Os anglo-americanos utilizam os ternos «step families» ou «blended families». Os países de língua francesa – «familles recomposées» e os portugueses hesitam entre «novas famílias», «famílias reconstruídas» ou «famílias recompostas».
Utilizaremos o termo «famílias reconstruídas» por nos parecer que na perspectiva dos leitores deste Manual – esta designação integra dois conceitos importantes – o conceito de tempo cronológico e o conceito de tempo no sentido de disponibilidade e investimento necessários à sua constituição.
Tempo no sentido de passado – são famílias que se formam a partir da história de uma ou de outras famílias nucleares que já trazem consigo também a história das respectivas famílias de origem.
Tempo no sentido presente – são famílias que já «nascem» família – com filhos de casamentos anteriores.
E tempo futuro, pensando que dada a multiplicidade de novos laços criados pela união de duas diferentes famílias, será o tempo que permitirá a consolidação de relações e a criação de afectos.
Tempo e investimento, pois tal como situação de reorganização, a «reconstrução», mais do que numa situação de passagem de ciclo de vida familiar, implica «stress», exige esforço de adaptação. (ver fases do ciclo de vida familiar)
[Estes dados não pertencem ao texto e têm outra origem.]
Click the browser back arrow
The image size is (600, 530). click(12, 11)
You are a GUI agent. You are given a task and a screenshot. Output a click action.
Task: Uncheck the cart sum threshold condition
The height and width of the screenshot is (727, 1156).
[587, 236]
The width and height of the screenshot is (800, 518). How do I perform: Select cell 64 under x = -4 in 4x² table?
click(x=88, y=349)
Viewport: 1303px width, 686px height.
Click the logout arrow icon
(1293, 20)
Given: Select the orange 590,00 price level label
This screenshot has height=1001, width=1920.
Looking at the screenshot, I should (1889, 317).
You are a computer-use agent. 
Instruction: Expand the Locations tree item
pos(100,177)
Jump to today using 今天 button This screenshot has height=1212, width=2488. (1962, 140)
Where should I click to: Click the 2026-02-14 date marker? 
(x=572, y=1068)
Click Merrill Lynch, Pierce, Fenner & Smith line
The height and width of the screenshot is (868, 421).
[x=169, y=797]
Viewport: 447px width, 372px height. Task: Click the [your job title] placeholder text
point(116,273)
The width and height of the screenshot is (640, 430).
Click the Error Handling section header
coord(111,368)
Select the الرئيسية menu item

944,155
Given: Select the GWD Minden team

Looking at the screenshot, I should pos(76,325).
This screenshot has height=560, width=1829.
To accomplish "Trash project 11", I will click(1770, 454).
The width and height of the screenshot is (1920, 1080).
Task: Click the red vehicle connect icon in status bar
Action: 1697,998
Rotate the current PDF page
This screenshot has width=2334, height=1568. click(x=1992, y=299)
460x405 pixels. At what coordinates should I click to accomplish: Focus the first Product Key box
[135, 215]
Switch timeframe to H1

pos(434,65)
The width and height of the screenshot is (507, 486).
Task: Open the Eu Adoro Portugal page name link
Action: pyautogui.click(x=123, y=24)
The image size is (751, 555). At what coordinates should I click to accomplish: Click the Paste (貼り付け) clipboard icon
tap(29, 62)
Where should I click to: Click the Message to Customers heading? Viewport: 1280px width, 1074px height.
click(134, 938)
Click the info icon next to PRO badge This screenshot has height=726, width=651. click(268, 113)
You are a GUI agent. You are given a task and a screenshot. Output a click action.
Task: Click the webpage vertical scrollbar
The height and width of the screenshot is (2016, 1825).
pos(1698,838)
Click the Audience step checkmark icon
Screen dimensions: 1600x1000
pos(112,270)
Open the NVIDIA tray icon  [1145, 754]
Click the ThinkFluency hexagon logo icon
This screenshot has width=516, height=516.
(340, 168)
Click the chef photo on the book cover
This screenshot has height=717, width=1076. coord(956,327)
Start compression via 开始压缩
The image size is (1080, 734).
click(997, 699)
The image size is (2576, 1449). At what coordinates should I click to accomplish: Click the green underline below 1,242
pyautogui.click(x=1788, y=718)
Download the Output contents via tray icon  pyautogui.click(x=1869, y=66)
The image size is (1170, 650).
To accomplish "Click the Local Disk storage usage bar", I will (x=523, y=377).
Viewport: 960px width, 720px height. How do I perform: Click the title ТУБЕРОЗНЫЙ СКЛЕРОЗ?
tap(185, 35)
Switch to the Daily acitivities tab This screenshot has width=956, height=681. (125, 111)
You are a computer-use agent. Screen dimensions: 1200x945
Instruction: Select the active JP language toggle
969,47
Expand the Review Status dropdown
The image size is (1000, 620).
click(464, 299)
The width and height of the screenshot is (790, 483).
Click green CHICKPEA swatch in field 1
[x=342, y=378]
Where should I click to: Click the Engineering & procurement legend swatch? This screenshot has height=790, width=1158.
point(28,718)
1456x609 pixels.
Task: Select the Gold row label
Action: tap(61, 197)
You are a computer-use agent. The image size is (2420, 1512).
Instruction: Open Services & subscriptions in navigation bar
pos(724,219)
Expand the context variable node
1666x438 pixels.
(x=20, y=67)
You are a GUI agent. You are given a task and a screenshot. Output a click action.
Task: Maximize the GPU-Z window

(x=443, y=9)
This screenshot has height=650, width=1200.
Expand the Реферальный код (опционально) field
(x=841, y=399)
Habitualmente às consultas do Médico de Família não chegam os «casos» felizes. Não existe entre nós a cultura de se falar do que está bem. O pouco tempo para a consulta desmotiva os doentes de falarem do que não constitui problema e convida o médico a não arriscar «perder tempo» com perguntas sobre o que «está resolvido».
Em relação a esses casos não-problema, provavelmente, se não se utilizar o genograma (ver métodos de avaliação familiar) nem se vai saber se se trata de uma Família Reconstruída.
Assim situações mais graves, deverão ser encaminhadas, se após uma entrevista familiar e definição do problema, o M. F. não se sentir apto para intervir.
De qualquer forma parece-nos prudente que o M. F. se constitua sempre como apoio e acompanhante atento e isento nestas situações tal como quando se trata de pedir parecer de especialista em relação a outro tipo de doença, de modo a poder preservar a relação que estabeleceu com os vários elementos da família.
Abordaremos assim os aspectos que poderão ser objectos de atitudes de prevenção e aconselhamento em relação às F. R, partindo sempre do princípio que o M. F. deverá actuar em «terrenos» em que se sinta seguro e claro em relação aos seus próprios conceitos, capaz de analisar sem impor os seus próprios modelos.
Parece-nos útil que ao abordar numa perspectiva terapêutica este tipo de Famílias que questões como:
- O facto de não existir casamento oficial diminui a importância da relação aos meus olhos?
- Famílias reconstruídas para mim são um problema? ou são simplesmente uma família nova na minha lista?
- Quem devo respeitar? O «novo» casal que tenho perante mim ou sou tentado a deixar-me contaminar por sentimentos de protecção em relação aos ex-cônjuges?
- De quem devo defender os interesses: das crianças? Ou dos adultos?
sejam objecto da nossa própria reflexão e que ao perceber qual é a nossa posição pessoal e o que queremos para nós próprios, nos possamos proteger de o impor aos outros.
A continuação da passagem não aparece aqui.